Tony Ayres' poignant autobiographical feature follows the turbulent life of a glamorous Hong Kong nightclub singer (Joan Chen) who emigrates to Melbourne with her two children in 1964.

Australia In Cantonese, English and Mandarin with English subtitles
103 minutes CinemaScope

Director, Screenplay

Photography

Nigel Bluck

Editor

Denise Haratzis

Music

Antony Partos

With

Joan Chen
,
Joel Lok
,
Irene Chen
,
Qi Yuwu
,
Steven Vidler
,
Kerry Walker
,
Darren Yap

Festivals

Berlin 2007

Elsewhere

In Tony Ayres’ poignant second feature, based on his own life story, glamorous Hong Kong nightclub singer Rose (Joan Chen) immigrates to Melbourne in 1964 with her two young children in tow.
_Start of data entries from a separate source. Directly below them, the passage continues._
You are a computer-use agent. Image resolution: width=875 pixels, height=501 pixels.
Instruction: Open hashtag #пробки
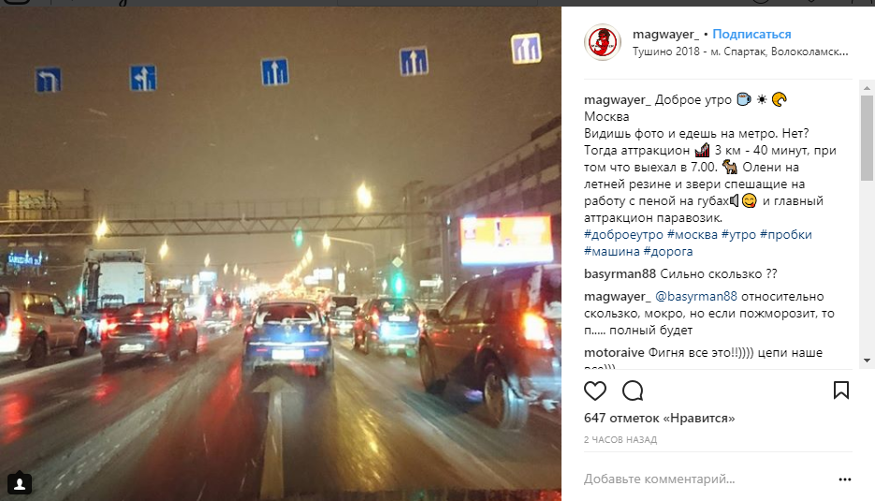(786, 235)
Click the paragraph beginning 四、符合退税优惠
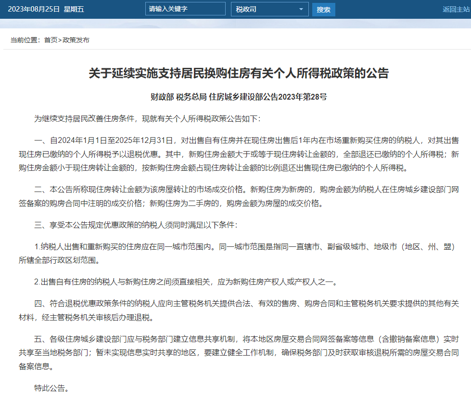The image size is (471, 397). [x=239, y=310]
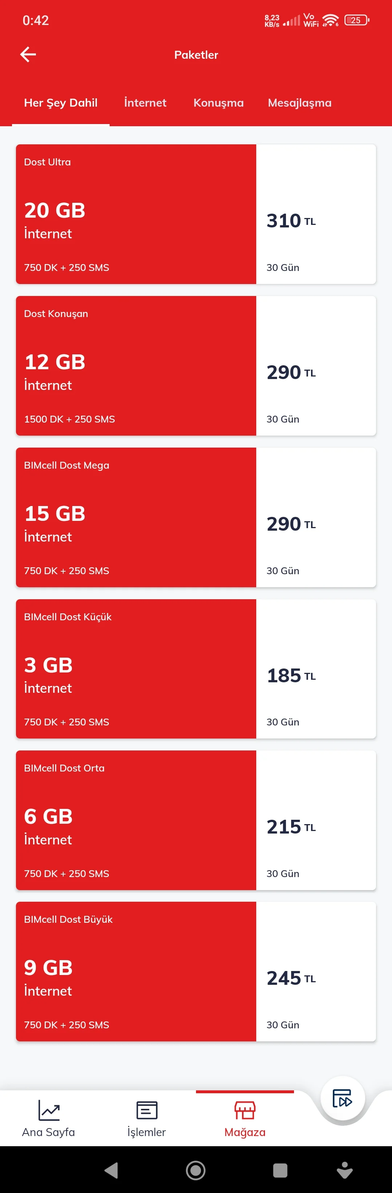The image size is (392, 1193).
Task: Tap the İşlemler list icon
Action: [x=146, y=1110]
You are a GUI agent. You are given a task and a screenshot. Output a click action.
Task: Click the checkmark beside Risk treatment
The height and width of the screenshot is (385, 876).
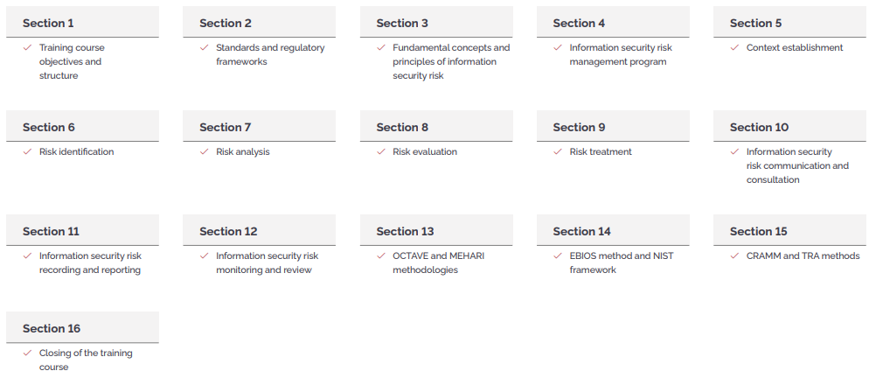tap(558, 152)
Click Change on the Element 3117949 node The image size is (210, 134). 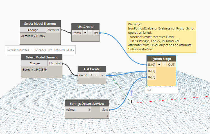pos(33,30)
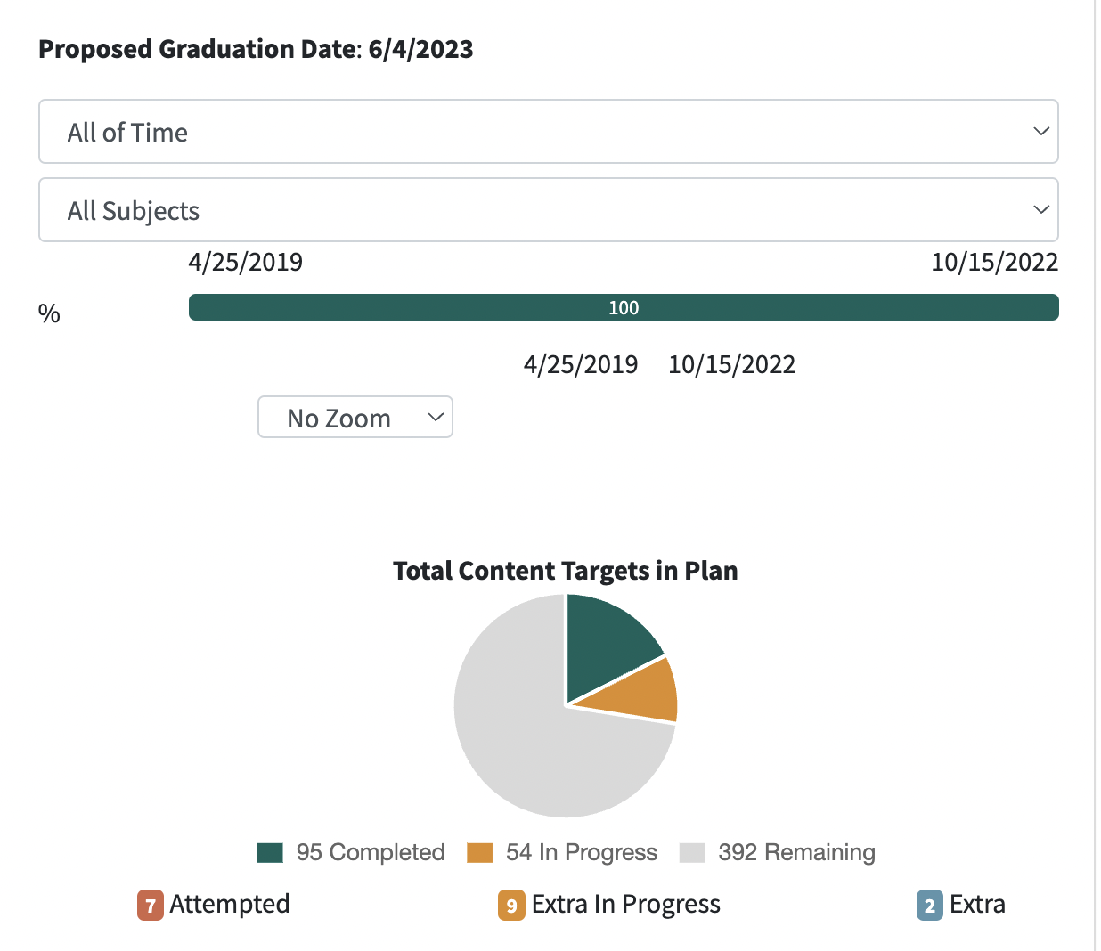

Told through the eyes of her 10-year-old son Tom (Joel Lok), who, as an adult, is writing a screenplay of his mother’s life, we first meet Rose on stage, crooning her heart out and hotting up the libido of Bill (Steven Vidler), a Navy man who marries Rose and whisks her off to Melbourne to live with his mother. Rose, it transpires, is the kind of fiery, manipulative diva who can’t last five minutes without a man and when Bill goes off to sea, she takes up with Joe (Qi Yuwu), a dishy young chef at the local Chinese restaurant. Joe does his best to provide for the family, but he’s far too young to be a stepdad – least of all to Tom’s teenage sister May (Irene Chen) whose beauty blossoms daily. As Rose battles her own dependency, jealousy and violent mood swings, her two children must learn to fend for themselves, becoming surrogate parents to their tempestuous mother. Sumptuous production design, costumes and photography evoke a sense of Chinese exoticism adrift in 1970s Melbourne, powerfully suggesting the loss and displacement at the heart of the immigrant experience.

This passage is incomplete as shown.